EXCERPTED PASSAGE:
Segment Open

She told him “if we didn’t pay it, they were going to garnish what we get in tax revenue,” Sibbitt said. “I asked if there was any way to not pay the interest and penalties, and she said ‘no, it’s in the Indiana law that if you don’t pay it on time, there’s interest and … penalties.’ ”
“I talked with her and told her we don’t have the $66,000 to pay right now,” the superintendent continued. Clark agreed to allow the school corporation to pay $6,630 by July 15, then $2,235.72 monthly for 35 months, “so at least there is a plan to get us paid up on the unemployment. It’s going to take us 36 months to do it, but at least it’s better than what we have been doing, which is nothing and getting more penalty each year.”
The board voted to authorize Sibbitt to execute an agreement with the state office specifying those terms.
The News reported Feb. 25 the superintendent was working to reduce outstanding debts to the state for unpaid unemployment premiums and to a special-education cooperative and that Sibbitt said he was making extra payments monthly to reduce what was owed. Attempts Friday to contact Sibbitt and Clark were unsuccessful.

Segment Closed

QUESTIONS:
[A] Print the part of the article on the school corporation's unemployment debt from "The board voted" to "Clark were unsuccessful.".
[B] Carry on the news article about the school corporation's unpaid unemployment premiums, starting after its last sentence.

DATA LISTING:

Segment Open

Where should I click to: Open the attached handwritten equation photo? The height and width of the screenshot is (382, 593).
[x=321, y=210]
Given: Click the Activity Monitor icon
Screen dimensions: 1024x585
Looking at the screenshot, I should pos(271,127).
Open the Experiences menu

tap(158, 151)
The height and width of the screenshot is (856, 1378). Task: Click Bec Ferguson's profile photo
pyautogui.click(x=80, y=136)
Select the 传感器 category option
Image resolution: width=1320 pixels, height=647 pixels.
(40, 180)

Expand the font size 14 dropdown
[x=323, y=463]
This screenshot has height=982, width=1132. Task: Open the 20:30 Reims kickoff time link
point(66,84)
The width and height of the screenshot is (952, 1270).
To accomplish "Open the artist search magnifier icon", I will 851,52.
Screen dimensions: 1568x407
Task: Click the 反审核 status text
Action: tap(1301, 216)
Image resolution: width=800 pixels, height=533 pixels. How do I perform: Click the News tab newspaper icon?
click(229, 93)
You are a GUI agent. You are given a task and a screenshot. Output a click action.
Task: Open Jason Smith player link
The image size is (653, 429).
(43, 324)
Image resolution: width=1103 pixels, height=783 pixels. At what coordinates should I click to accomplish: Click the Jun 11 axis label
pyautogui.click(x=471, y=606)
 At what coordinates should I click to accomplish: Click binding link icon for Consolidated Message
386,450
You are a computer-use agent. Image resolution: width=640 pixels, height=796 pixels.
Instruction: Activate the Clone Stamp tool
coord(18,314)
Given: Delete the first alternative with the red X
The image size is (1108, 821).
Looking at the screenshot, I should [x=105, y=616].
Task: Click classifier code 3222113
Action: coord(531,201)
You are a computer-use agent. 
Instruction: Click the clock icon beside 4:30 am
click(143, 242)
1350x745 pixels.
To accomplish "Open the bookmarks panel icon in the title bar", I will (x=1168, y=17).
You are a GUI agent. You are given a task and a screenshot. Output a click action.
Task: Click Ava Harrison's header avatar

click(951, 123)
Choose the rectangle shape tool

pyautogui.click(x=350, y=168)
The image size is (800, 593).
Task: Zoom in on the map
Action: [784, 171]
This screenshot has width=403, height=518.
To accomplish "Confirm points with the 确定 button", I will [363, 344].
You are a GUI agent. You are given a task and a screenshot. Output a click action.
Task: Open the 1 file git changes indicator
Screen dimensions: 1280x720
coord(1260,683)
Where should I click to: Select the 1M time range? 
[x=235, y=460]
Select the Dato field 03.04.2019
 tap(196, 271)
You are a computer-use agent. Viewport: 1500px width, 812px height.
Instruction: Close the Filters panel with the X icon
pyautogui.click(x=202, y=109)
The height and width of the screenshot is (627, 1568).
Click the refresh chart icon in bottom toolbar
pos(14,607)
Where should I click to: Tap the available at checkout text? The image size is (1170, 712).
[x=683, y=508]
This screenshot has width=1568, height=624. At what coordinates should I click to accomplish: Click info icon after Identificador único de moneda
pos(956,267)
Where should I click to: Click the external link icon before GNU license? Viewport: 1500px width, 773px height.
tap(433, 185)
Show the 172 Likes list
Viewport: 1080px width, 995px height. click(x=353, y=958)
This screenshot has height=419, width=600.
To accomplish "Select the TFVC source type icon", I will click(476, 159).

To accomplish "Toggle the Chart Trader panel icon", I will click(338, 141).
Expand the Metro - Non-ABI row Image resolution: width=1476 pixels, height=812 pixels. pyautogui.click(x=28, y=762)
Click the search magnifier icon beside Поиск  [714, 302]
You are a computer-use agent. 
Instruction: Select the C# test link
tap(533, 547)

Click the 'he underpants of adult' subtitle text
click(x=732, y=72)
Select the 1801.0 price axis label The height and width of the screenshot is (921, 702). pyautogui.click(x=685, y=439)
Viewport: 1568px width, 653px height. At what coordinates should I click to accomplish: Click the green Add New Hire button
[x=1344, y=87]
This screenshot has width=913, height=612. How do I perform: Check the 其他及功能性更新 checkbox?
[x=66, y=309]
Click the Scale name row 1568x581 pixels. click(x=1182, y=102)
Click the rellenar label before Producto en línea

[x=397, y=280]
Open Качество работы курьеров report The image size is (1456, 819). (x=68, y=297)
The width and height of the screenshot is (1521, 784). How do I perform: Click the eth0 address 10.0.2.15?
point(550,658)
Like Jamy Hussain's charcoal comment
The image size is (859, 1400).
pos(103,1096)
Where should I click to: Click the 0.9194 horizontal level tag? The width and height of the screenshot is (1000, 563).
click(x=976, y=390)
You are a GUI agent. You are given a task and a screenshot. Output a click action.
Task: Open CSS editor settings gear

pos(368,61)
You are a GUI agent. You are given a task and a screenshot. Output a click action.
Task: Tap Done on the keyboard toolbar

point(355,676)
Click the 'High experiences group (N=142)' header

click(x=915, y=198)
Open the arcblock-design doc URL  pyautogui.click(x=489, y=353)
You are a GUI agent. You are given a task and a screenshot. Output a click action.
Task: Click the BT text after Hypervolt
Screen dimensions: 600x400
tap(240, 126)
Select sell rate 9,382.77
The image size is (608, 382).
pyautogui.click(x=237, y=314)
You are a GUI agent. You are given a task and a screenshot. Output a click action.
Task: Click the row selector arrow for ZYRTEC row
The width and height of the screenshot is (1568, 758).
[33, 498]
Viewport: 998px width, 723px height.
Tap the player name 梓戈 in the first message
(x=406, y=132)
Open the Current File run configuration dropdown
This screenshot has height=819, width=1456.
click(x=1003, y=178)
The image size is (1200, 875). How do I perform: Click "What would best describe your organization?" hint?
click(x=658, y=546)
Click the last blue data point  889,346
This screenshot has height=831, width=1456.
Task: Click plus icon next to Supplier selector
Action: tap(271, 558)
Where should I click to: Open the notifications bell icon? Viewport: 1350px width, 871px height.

Segment Closed

REPLIES:
[A]
The board voted to authorize Sibbitt to execute an agreement with the state office specifying those terms.
The News reported Feb. 25 the superintendent was working to reduce outstanding debts to the state for unpaid unemployment premiums and to a special-education cooperative and that Sibbitt said he was making extra payments monthly to reduce what was owed. Attempts Friday to contact Sibbitt and Clark were unsuccessful.

[B]
Sibbitt also reported June 13 he’d found “that at least a couple, maybe more, of early retirees (for whom) we are paying their insurance premium … are on their husbands’ insurance, as well, so they basically have double coverage. Now, why do people do that? Well, when (the corporation) is paying all but a dollar, it’s no cost to them. If they were paying $2,000 a year, or $2,500, out of their payroll check, it might be different. I had a couple of them tell me they would consider dropping our insurance … I told them if they would do that, I would recommend to the board that they approve any early retiree who cancels his or her medical, dental and vision insurance coverage, that we would pay them an additional $2,000 a year. That would save the school corporation approximately $3,900 for each early retiree (who) would do that.”
He didn’t know how many would take the offer, but “I had two ladies tell me they would strongly consider doing that” if the board approved it.
The board approved a motion by member Jerry Harris “to allow our current early retirees to opt out of the dental, medical and vision insurance, and in doing so, will get an increase of $2,000 in their retirement …”
“And onto what’s called their bridge to Social Security, is what we call it,” Sibbitt inserted before the vote.